TASK PROMPT:
Extract each line of the data and write it out again exactly.

Data records:
------------------------------

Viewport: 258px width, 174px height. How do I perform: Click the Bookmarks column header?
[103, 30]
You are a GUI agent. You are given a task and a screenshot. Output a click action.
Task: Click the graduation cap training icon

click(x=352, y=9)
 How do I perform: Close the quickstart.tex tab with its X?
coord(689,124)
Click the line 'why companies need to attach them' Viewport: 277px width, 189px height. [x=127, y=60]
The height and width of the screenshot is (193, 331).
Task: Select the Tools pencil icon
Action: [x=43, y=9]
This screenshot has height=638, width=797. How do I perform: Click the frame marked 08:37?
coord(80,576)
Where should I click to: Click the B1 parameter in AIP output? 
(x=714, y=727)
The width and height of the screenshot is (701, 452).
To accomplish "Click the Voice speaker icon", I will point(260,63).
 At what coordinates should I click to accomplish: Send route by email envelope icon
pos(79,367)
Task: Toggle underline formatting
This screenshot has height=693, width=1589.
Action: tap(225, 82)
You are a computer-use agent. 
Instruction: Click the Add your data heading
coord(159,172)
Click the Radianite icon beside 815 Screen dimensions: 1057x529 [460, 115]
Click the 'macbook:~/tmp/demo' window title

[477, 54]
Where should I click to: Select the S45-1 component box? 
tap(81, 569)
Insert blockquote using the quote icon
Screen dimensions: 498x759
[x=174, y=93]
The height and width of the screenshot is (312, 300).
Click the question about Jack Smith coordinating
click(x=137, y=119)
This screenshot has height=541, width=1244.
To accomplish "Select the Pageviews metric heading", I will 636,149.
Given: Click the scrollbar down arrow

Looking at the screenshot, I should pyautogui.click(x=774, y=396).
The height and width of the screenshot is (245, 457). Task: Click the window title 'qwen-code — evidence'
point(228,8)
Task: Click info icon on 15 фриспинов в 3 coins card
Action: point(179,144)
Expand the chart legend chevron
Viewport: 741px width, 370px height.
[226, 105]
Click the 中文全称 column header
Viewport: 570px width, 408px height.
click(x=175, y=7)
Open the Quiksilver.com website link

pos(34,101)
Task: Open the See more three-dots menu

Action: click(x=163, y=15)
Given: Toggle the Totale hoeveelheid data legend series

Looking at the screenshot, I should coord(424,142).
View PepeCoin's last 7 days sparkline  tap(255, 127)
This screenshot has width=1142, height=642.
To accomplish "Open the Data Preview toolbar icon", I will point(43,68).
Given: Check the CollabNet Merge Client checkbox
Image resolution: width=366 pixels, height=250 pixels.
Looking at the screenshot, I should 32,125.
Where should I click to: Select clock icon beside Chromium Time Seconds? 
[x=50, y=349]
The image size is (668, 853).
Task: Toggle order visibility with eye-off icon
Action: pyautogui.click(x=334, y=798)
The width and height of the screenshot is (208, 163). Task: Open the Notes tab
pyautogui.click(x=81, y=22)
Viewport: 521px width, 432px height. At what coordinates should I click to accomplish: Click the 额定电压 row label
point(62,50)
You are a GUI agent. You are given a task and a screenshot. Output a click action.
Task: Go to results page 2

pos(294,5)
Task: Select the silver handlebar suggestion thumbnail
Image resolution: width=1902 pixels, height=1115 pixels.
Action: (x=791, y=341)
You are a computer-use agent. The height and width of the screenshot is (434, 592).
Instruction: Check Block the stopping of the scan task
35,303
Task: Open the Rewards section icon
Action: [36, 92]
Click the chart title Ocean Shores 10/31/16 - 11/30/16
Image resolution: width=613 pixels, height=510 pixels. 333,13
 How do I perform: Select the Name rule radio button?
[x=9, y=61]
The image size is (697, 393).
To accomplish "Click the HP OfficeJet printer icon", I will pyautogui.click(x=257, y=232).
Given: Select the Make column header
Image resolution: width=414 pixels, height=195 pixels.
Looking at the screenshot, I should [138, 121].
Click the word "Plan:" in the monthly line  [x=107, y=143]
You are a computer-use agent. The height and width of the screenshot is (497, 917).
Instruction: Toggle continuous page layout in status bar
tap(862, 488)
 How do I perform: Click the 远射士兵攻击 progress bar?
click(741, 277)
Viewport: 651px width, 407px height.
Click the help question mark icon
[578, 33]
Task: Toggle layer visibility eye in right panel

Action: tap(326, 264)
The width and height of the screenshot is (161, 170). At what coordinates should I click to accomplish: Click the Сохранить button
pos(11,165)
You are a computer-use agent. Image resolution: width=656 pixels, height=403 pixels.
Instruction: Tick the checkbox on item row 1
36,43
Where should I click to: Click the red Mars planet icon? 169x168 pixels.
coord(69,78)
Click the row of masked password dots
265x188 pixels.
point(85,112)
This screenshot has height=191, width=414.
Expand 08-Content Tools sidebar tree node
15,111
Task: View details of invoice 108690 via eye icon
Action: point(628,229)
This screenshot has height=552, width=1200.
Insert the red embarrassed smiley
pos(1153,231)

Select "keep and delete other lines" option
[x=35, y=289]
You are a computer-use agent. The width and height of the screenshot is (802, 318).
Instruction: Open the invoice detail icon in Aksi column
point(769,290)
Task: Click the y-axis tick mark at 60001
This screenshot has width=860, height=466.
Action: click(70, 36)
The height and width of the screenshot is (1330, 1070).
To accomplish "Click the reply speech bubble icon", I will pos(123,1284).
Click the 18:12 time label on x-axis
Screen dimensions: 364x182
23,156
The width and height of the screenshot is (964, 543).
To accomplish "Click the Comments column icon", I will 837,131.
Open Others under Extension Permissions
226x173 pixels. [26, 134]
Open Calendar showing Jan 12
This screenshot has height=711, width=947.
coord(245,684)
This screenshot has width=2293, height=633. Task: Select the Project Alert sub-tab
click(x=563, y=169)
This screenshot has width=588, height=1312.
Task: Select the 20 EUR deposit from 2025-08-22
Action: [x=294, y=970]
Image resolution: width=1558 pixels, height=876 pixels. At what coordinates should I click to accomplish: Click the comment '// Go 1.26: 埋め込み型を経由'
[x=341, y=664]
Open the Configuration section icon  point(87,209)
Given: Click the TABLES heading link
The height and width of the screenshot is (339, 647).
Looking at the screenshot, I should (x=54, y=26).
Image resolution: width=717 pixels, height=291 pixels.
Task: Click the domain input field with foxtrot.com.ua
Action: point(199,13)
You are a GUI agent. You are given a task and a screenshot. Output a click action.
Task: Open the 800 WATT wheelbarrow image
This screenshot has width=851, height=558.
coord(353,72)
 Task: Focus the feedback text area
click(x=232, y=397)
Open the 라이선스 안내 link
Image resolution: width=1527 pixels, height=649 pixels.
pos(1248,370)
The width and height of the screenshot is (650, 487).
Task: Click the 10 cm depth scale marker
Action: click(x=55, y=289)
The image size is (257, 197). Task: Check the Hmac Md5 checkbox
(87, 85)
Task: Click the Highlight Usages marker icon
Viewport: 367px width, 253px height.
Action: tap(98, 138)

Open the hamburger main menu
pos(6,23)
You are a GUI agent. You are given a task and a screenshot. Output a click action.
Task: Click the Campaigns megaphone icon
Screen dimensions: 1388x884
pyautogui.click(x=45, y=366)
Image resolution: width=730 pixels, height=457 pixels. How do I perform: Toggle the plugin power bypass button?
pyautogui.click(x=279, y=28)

------------------------------

ANSWER TO THIS TASK:
Viewport: 258px width, 174px height. How do I perform: Click the Bookmarks column header?
[103, 30]
You are a GUI agent. You are given a task and a screenshot. Output a click action.
Task: Click the graduation cap training icon

click(x=352, y=9)
 How do I perform: Close the quickstart.tex tab with its X?
coord(689,124)
Click the line 'why companies need to attach them' Viewport: 277px width, 189px height. [x=127, y=60]
The height and width of the screenshot is (193, 331).
Task: Select the Tools pencil icon
Action: [x=43, y=9]
This screenshot has height=638, width=797. How do I perform: Click the frame marked 08:37?
coord(80,576)
Where should I click to: Click the B1 parameter in AIP output? 
(x=714, y=727)
The width and height of the screenshot is (701, 452).
To accomplish "Click the Voice speaker icon", I will point(260,63).
 At what coordinates should I click to accomplish: Send route by email envelope icon
pos(79,367)
Task: Toggle underline formatting
This screenshot has height=693, width=1589.
Action: tap(225, 82)
You are a computer-use agent. 
Instruction: Click the Add your data heading
coord(159,172)
Click the Radianite icon beside 815 Screen dimensions: 1057x529 [460, 115]
Click the 'macbook:~/tmp/demo' window title

[477, 54]
Where should I click to: Select the S45-1 component box? 
tap(81, 569)
Insert blockquote using the quote icon
Screen dimensions: 498x759
[x=174, y=93]
The height and width of the screenshot is (312, 300).
Click the question about Jack Smith coordinating
click(x=137, y=119)
This screenshot has height=541, width=1244.
To accomplish "Select the Pageviews metric heading", I will 636,149.
Given: Click the scrollbar down arrow

Looking at the screenshot, I should pyautogui.click(x=774, y=396).
The height and width of the screenshot is (245, 457). Task: Click the window title 'qwen-code — evidence'
point(228,8)
Task: Click info icon on 15 фриспинов в 3 coins card
Action: point(179,144)
Expand the chart legend chevron
Viewport: 741px width, 370px height.
[226, 105]
Click the 中文全称 column header
Viewport: 570px width, 408px height.
click(x=175, y=7)
Open the Quiksilver.com website link

pos(34,101)
Task: Open the See more three-dots menu

Action: click(x=163, y=15)
Given: Toggle the Totale hoeveelheid data legend series

Looking at the screenshot, I should coord(424,142).
View PepeCoin's last 7 days sparkline  tap(255, 127)
This screenshot has width=1142, height=642.
To accomplish "Open the Data Preview toolbar icon", I will point(43,68).
Given: Check the CollabNet Merge Client checkbox
Image resolution: width=366 pixels, height=250 pixels.
Looking at the screenshot, I should 32,125.
Where should I click to: Select clock icon beside Chromium Time Seconds? 
[x=50, y=349]
The image size is (668, 853).
Task: Toggle order visibility with eye-off icon
Action: pyautogui.click(x=334, y=798)
The width and height of the screenshot is (208, 163). Task: Open the Notes tab
pyautogui.click(x=81, y=22)
Viewport: 521px width, 432px height. At what coordinates should I click to accomplish: Click the 额定电压 row label
point(62,50)
You are a GUI agent. You are given a task and a screenshot. Output a click action.
Task: Go to results page 2

pos(294,5)
Task: Select the silver handlebar suggestion thumbnail
Image resolution: width=1902 pixels, height=1115 pixels.
Action: (x=791, y=341)
You are a computer-use agent. The height and width of the screenshot is (434, 592).
Instruction: Check Block the stopping of the scan task
35,303
Task: Open the Rewards section icon
Action: [36, 92]
Click the chart title Ocean Shores 10/31/16 - 11/30/16
Image resolution: width=613 pixels, height=510 pixels. 333,13
 How do I perform: Select the Name rule radio button?
[x=9, y=61]
The image size is (697, 393).
To accomplish "Click the HP OfficeJet printer icon", I will pyautogui.click(x=257, y=232).
Given: Select the Make column header
Image resolution: width=414 pixels, height=195 pixels.
Looking at the screenshot, I should [138, 121].
Click the word "Plan:" in the monthly line  [x=107, y=143]
You are a computer-use agent. The height and width of the screenshot is (497, 917).
Instruction: Toggle continuous page layout in status bar
tap(862, 488)
 How do I perform: Click the 远射士兵攻击 progress bar?
click(741, 277)
Viewport: 651px width, 407px height.
Click the help question mark icon
[578, 33]
Task: Toggle layer visibility eye in right panel

Action: tap(326, 264)
The width and height of the screenshot is (161, 170). At what coordinates should I click to accomplish: Click the Сохранить button
pos(11,165)
You are a computer-use agent. Image resolution: width=656 pixels, height=403 pixels.
Instruction: Tick the checkbox on item row 1
36,43
Where should I click to: Click the red Mars planet icon? 169x168 pixels.
coord(69,78)
Click the row of masked password dots
265x188 pixels.
point(85,112)
This screenshot has height=191, width=414.
Expand 08-Content Tools sidebar tree node
15,111
Task: View details of invoice 108690 via eye icon
Action: point(628,229)
This screenshot has height=552, width=1200.
Insert the red embarrassed smiley
pos(1153,231)

Select "keep and delete other lines" option
[x=35, y=289]
You are a computer-use agent. The width and height of the screenshot is (802, 318).
Instruction: Open the invoice detail icon in Aksi column
point(769,290)
Task: Click the y-axis tick mark at 60001
This screenshot has width=860, height=466.
Action: click(70, 36)
The height and width of the screenshot is (1330, 1070).
To accomplish "Click the reply speech bubble icon", I will pos(123,1284).
Click the 18:12 time label on x-axis
Screen dimensions: 364x182
23,156
The width and height of the screenshot is (964, 543).
To accomplish "Click the Comments column icon", I will 837,131.
Open Others under Extension Permissions
226x173 pixels. [26, 134]
Open Calendar showing Jan 12
This screenshot has height=711, width=947.
coord(245,684)
This screenshot has width=2293, height=633. Task: Select the Project Alert sub-tab
click(x=563, y=169)
This screenshot has width=588, height=1312.
Task: Select the 20 EUR deposit from 2025-08-22
Action: [x=294, y=970]
Image resolution: width=1558 pixels, height=876 pixels. At what coordinates should I click to accomplish: Click the comment '// Go 1.26: 埋め込み型を経由'
[x=341, y=664]
Open the Configuration section icon  point(87,209)
Given: Click the TABLES heading link
The height and width of the screenshot is (339, 647).
Looking at the screenshot, I should (x=54, y=26).
Image resolution: width=717 pixels, height=291 pixels.
Task: Click the domain input field with foxtrot.com.ua
Action: point(199,13)
You are a GUI agent. You are given a task and a screenshot. Output a click action.
Task: Open the 800 WATT wheelbarrow image
This screenshot has width=851, height=558.
coord(353,72)
 Task: Focus the feedback text area
click(x=232, y=397)
Open the 라이선스 안내 link
Image resolution: width=1527 pixels, height=649 pixels.
pos(1248,370)
The width and height of the screenshot is (650, 487).
Task: Click the 10 cm depth scale marker
Action: click(x=55, y=289)
The image size is (257, 197). Task: Check the Hmac Md5 checkbox
(87, 85)
Task: Click the Highlight Usages marker icon
Viewport: 367px width, 253px height.
Action: tap(98, 138)

Open the hamburger main menu
pos(6,23)
You are a GUI agent. You are given a task and a screenshot. Output a click action.
Task: Click the Campaigns megaphone icon
Screen dimensions: 1388x884
pyautogui.click(x=45, y=366)
Image resolution: width=730 pixels, height=457 pixels. How do I perform: Toggle the plugin power bypass button?
pyautogui.click(x=279, y=28)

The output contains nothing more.